### Trecho selecionado
Georges Pompidou (1911-1974), primeiro-ministro e presidente da República francês, foi um exemplo clássico de político sem ilusões. Com o mesmo ceticismo sorridente com que se projetou na França em doze anos de poder quase ininterrupto – como primeiro-ministro de Charles de Gaulle a partir de 1962 e como presidente a partir de 1969, com um ligeiro hiato intermediário.

O silencioso vencedor – Durante longos anos, ele deu a impressão de ser um diletante na vida, um “touche-à-tout” brilhante, que experimentava tudo sem se engajar em nada. Como estudante em Albi e nos melhores liceus parisienses, Georges Pompidou colecionava os primeiros lugares nos exames – mas, junto com o diploma de honra da seleta École Normale Supérieure, recebeu uma admoestação que poderia tipificar toda a sua carreira de macia ascensão ao poder: “Não pudemos evitar que o prêmio lhe fosse concedido”, disseram os professores. “Mas foi com pesar. De todos os ‘normaliens’, o senhor foi quem menos estudou.

Nos anos 50, Pompidou foi um diretor brilhante do exclusivo banco Rothschild – mas encontrou tempo para produzir, em pouco mais de oito meses, uma preciosa “Antologia da Poesia Francesa”, com quinhentas páginas que vão de Deschamps a Éluard. E, nos anos 60, como primeiro-ministro de Charles de Gaulle, pode conciliar seus traços de esteta, que se movimentava com elegância entre os marchands de quadros, com o estrategista que delineou a política militar da França junto aos generais do Comitê da Defesa Nacional.

Pompidou também não renegou sua essência de gourmet das coisas finas e gourmand da vida, amante do teatro, apreciador da beleza e da elegância femininas, amigo de boêmios e artistas – de Sacha Distel ao pintor, então da moda, Bernard Buffet. Sobretudo, jamais perdeu a curiosidade por todas as artes e novidades culturais, temperando a austeridade do Palácio Matignon com projeções privadas das últimas criações de Jean-Luc Godard. Até assumir a presidência em 1969, Pompidou circulou entre Paris e Saint-Tropez com sua mundana mulher Claude, cercado pela ruidosa “bande à Pompon”, heterogêneo grupo de artistas, aristocratas e intelectuais.

No entanto, essa imagem de amador que atingiu o poder ajudado pela simples desígnios da sorte é só aparente. Por trás do sorriso de degustador da vida, do olhar irônico e do cigarro pendendo dos lábios, o ex-professor de grego e latim apenas escondia o senso do realismo, a desconfiança para com o grandiloquente, a prudência e a obstinação que forjaram sua original, complexa carreira. Na verdade, Pompidou revelou totalmente esses traços de sua personalidade quase secreta somente pela maneira corajosa como enfrentou a doença, a agonia e morte.

Universo parisiense – A província de Auvergne, no centro da França, onde Pompidou nasceu, 62 anos atrás, sempre foi a terra da fidelidade ao rei e à Igreja. É uma região dura, ingrata, de onde só se sai para ser bem sucedido na vida – isto é, em Paris. Mas um neto de camponeses, filho de aplicados professores secundários do interior, não poderia subir os últimos degraus do Palácio do Eliseu só por acaso ou com indiferença, sem pelo menos uma paixão secreta pelo poder.

(Registros armazenados)
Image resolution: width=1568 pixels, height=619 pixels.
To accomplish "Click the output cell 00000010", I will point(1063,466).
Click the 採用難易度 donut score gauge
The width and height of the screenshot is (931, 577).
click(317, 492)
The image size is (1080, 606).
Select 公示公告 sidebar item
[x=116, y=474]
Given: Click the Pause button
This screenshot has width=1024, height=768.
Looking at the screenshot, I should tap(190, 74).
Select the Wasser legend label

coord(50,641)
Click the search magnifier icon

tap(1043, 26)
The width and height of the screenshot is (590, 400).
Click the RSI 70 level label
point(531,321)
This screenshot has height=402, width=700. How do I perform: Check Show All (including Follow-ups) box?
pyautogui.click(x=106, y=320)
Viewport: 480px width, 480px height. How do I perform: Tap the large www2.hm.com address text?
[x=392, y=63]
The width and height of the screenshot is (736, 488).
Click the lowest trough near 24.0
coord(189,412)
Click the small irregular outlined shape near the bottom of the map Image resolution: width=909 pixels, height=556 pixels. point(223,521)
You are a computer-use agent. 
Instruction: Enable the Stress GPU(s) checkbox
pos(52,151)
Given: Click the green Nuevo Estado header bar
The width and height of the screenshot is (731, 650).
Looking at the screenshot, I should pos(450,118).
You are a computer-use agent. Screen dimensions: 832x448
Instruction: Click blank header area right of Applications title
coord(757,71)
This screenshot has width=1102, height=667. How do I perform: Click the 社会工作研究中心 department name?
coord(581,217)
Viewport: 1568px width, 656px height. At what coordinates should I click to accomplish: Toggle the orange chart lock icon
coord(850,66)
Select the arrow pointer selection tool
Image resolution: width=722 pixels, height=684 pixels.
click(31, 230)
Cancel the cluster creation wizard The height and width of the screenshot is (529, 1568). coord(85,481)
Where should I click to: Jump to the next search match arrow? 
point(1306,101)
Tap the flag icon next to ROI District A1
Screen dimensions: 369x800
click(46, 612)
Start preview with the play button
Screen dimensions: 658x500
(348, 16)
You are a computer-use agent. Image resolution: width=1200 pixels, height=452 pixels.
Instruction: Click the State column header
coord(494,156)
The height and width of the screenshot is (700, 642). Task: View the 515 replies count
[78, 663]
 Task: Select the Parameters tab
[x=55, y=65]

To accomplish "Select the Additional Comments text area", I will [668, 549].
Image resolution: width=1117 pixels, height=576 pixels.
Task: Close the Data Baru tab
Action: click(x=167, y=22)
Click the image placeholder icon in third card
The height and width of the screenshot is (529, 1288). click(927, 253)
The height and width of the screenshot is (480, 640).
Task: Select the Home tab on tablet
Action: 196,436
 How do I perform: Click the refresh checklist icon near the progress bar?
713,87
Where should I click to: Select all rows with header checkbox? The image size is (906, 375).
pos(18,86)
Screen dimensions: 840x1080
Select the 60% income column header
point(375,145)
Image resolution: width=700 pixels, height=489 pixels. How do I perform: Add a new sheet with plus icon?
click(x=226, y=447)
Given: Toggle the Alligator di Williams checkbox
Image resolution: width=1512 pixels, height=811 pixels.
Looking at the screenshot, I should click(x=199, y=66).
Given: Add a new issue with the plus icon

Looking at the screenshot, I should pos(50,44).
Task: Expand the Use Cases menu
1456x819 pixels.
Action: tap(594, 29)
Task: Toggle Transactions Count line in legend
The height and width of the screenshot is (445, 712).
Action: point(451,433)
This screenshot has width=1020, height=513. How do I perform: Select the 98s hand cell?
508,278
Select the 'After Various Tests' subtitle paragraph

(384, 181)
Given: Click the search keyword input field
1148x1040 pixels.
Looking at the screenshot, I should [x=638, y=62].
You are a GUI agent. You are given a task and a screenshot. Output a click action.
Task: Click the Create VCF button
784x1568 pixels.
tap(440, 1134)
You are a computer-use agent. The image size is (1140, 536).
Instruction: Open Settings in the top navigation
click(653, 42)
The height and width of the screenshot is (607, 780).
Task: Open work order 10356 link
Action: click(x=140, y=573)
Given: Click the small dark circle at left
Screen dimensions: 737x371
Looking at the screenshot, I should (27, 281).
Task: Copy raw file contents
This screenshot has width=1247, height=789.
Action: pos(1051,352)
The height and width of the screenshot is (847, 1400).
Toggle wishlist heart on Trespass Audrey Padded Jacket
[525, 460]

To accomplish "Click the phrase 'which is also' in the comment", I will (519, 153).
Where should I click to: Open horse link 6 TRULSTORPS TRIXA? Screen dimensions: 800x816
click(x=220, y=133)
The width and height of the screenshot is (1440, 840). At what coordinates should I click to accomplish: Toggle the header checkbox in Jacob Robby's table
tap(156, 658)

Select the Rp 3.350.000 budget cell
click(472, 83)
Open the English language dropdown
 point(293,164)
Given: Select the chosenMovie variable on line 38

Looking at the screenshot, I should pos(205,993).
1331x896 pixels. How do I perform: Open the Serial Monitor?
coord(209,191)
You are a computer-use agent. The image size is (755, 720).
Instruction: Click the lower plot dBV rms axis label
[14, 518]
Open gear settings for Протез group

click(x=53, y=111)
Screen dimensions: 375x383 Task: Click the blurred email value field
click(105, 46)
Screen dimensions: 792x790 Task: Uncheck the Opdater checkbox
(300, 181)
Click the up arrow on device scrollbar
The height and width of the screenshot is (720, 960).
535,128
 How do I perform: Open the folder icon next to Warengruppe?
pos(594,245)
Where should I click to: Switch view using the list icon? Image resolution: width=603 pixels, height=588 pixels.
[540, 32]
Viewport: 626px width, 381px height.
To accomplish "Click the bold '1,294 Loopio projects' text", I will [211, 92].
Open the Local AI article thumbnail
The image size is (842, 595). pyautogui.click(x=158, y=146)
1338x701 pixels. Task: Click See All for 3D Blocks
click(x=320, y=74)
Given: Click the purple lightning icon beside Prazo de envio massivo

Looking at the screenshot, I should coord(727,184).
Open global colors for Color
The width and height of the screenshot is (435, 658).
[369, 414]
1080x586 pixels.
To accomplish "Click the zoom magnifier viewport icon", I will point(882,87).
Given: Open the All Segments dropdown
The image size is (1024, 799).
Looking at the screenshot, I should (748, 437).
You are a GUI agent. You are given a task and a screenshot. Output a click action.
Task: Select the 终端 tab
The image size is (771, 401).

### Enunciado
Explique, com base no texto sobre Georges Pompidou, por que os professores da École Normale Supérieure disseram que o prêmio lhe foi concedido "com pesar". Use de uma a três frases.

### Resposta
Os professores lamentaram porque, de todos os "normaliens", Pompidou foi quem menos estudou. Mesmo assim, não puderam evitar que o prêmio lhe fosse concedido.